Reading text -
┄┄┄┄┄┄

Jay got most of your answers. I'll add a few other tips.

Parafin is the right stuff for prepping the mandrel.
The work needs to be snug enough so it doesn't slip much when you are working it. If it does, then you can just add some tape to the mandrel and slide it over that to snug it up. I don't use a collared mandrel and sometimes have to do this if I ream a bit too much. If you use a collared mandrel, then just snug enough to keep from slipping is fine.
I differ a bit from Jay. I find a speed around 2000 to 2500 works well for me, but I use primarily sand paper for shaping. Basic steps for me are:

Mount the work in the lathe and adjust the tool rest about the center line, close to the cork without touching. You'll want to make this as short as possible with a 1/4" rod. These tend to give a little if they are long.
Square the ends with a bastard file on the narrow side. Works like a parting tool on cork.
True up the cylinder around the hole. I use a flat wood rasp or a stanley sureform tool against the rest. You must use the rest to round the cylinder around the hole. Can't do it with sandpaper.

┄┄┄┄┄┄

Data extract -
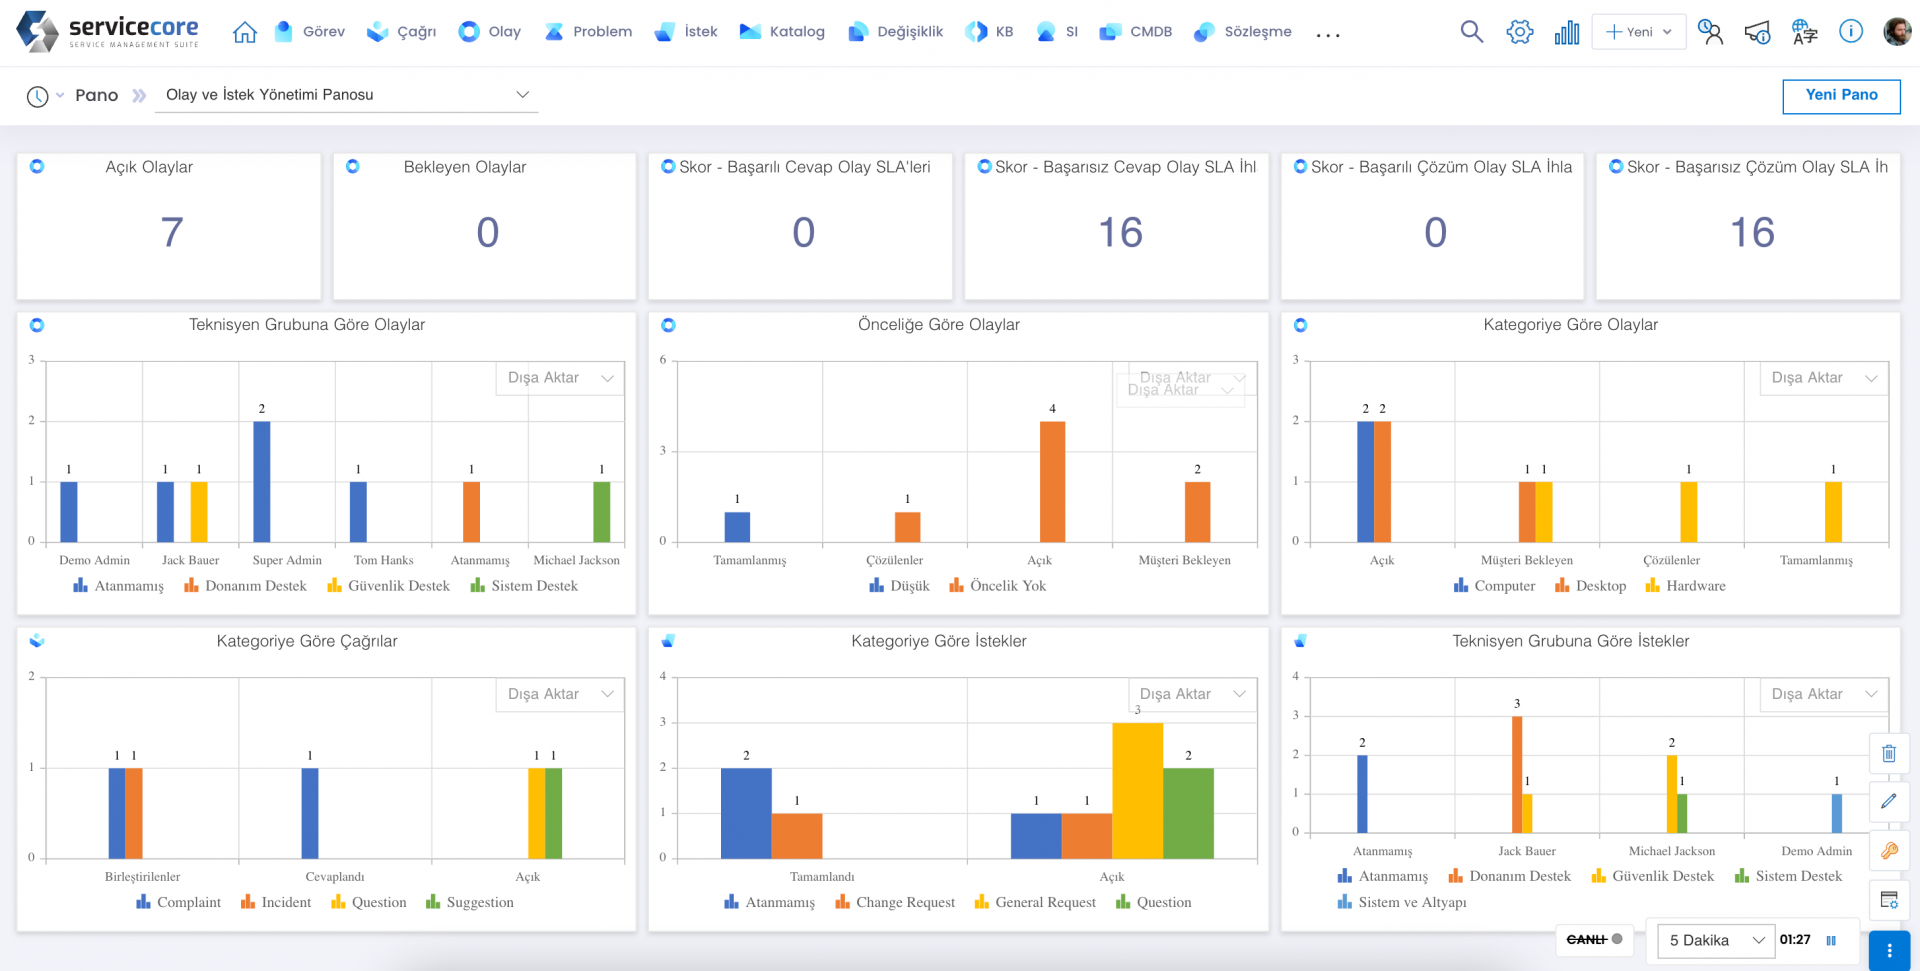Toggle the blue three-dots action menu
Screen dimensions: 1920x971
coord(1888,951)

┄┄┄┄┄┄

Tasks to carry out -
1) In the cork-turning tips, why should the tool rest be kept as short as possible when it sits on a 1/4" rod?
2) Answer these questions from the cork-turning tips:
(a) What speed range does the writer find works well?
(b) What tool does the writer use to square the ends?
(c) What does the writer use against the rest to true up the cylinder around the hole?

Response list -
1) A short rest is steadier. Rests on a 1/4" rod tend to give a little when they are long.

2)
(a) Around 2000 to 2500.
(b) A bastard file, used on its narrow side.
(c) A flat wood rasp or a Stanley Sureform tool.